▶ **What the task asks**: Format as a numbered list the lines starting at the one containing "Click the refresh arrows icon" and ending at the last of the items, both included. Omit blank lines and leave out the pictures.

▶ **Provided data**:
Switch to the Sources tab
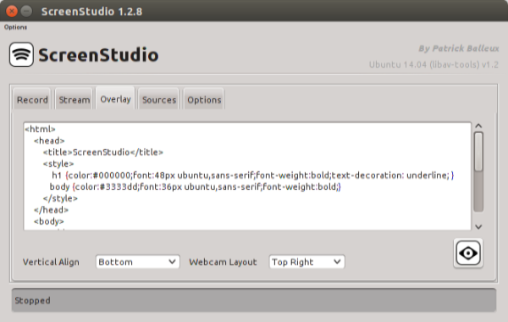 point(159,99)
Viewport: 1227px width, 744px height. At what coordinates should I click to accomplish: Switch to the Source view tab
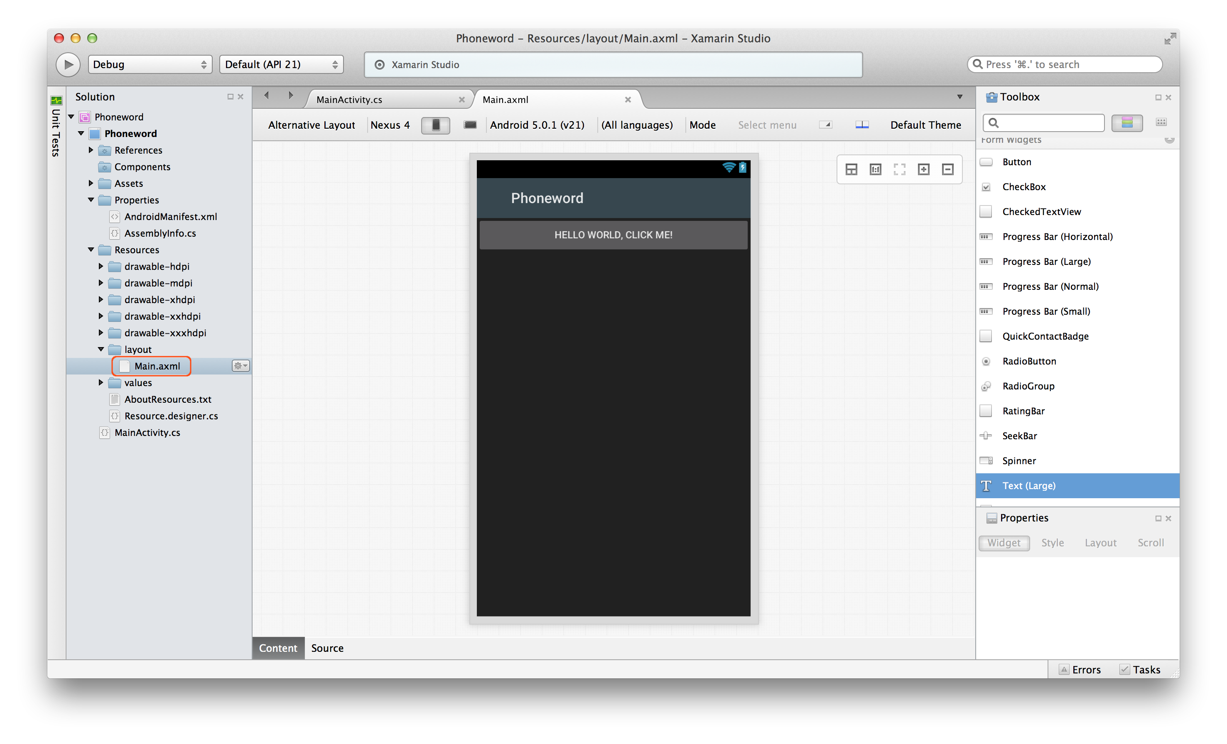327,648
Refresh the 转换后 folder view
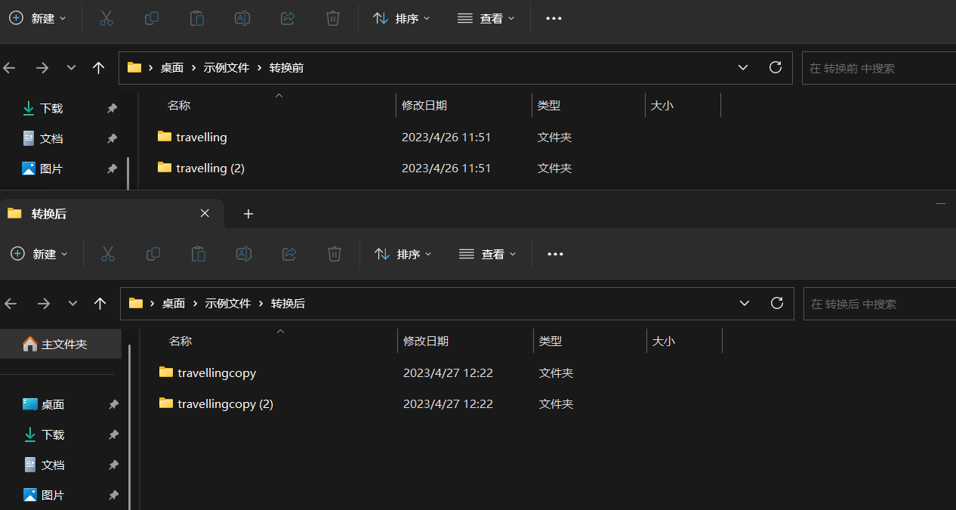Image resolution: width=956 pixels, height=510 pixels. 777,303
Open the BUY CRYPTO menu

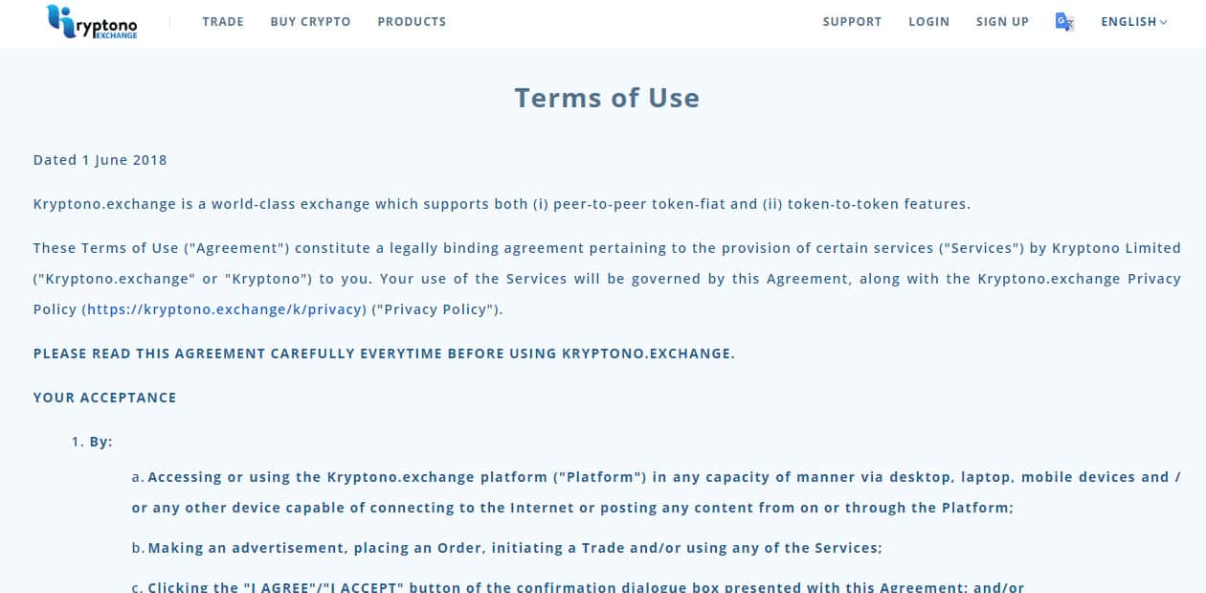(x=310, y=21)
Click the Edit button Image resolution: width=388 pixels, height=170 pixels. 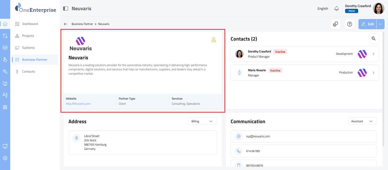368,24
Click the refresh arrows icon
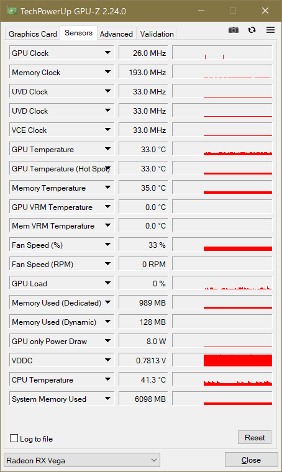 tap(252, 30)
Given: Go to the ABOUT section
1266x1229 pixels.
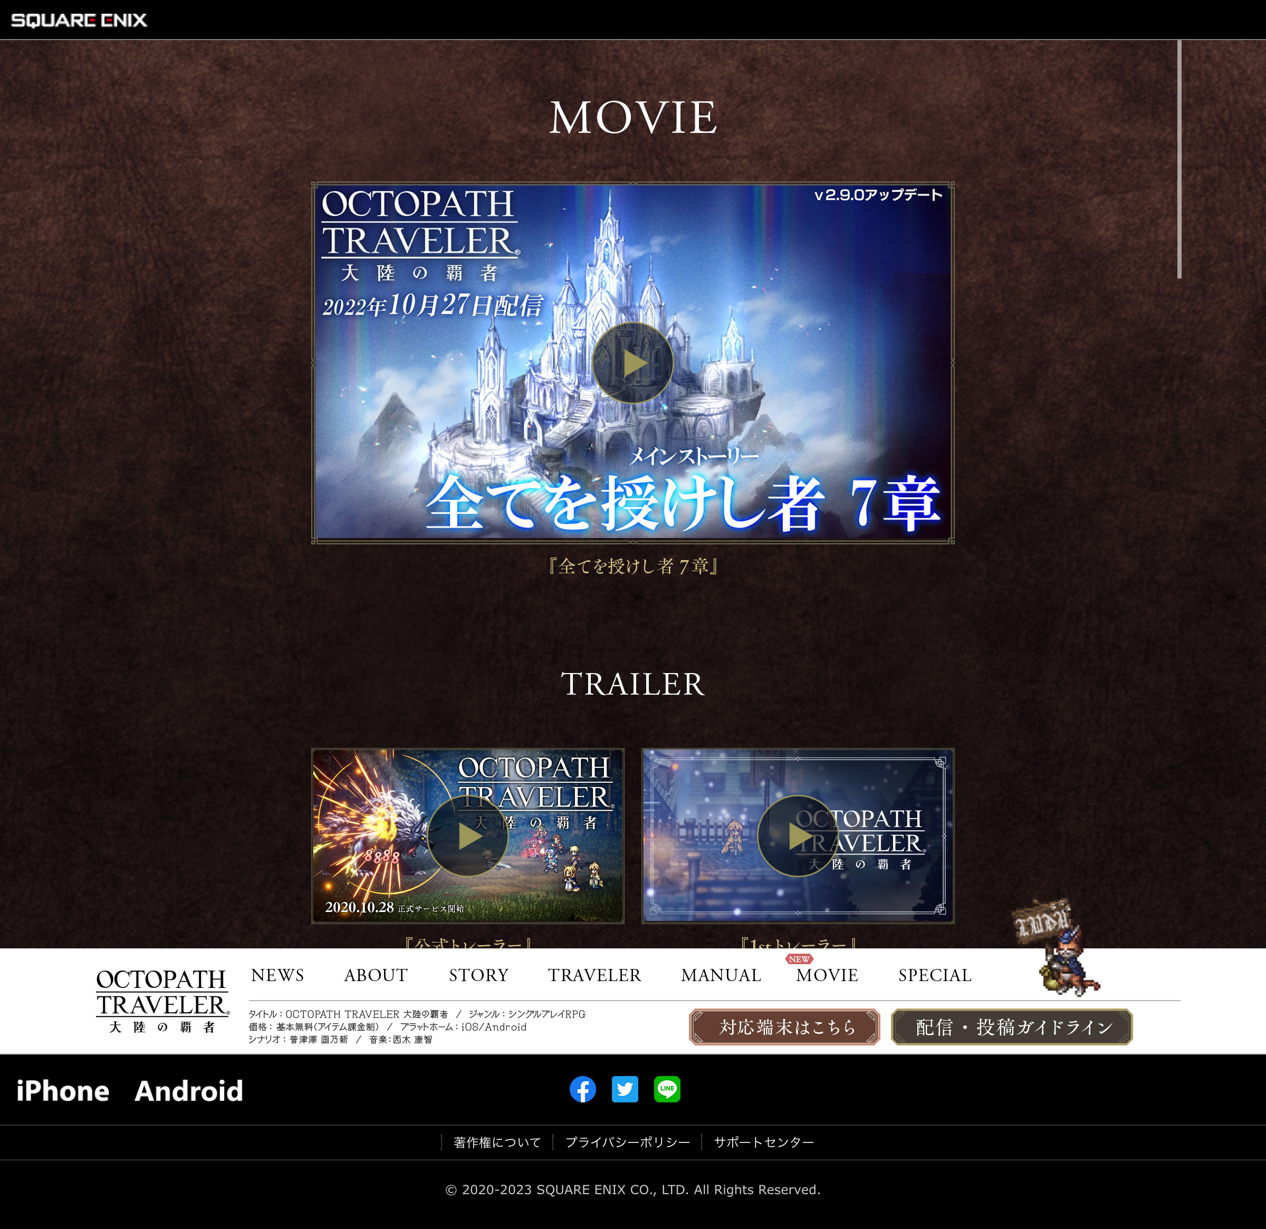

▶ **Exercise answer**:
1. Click the refresh arrows icon
2.  tap(252, 30)
3. Given: Go to the ABOUT section
4. 1266x1229 pixels.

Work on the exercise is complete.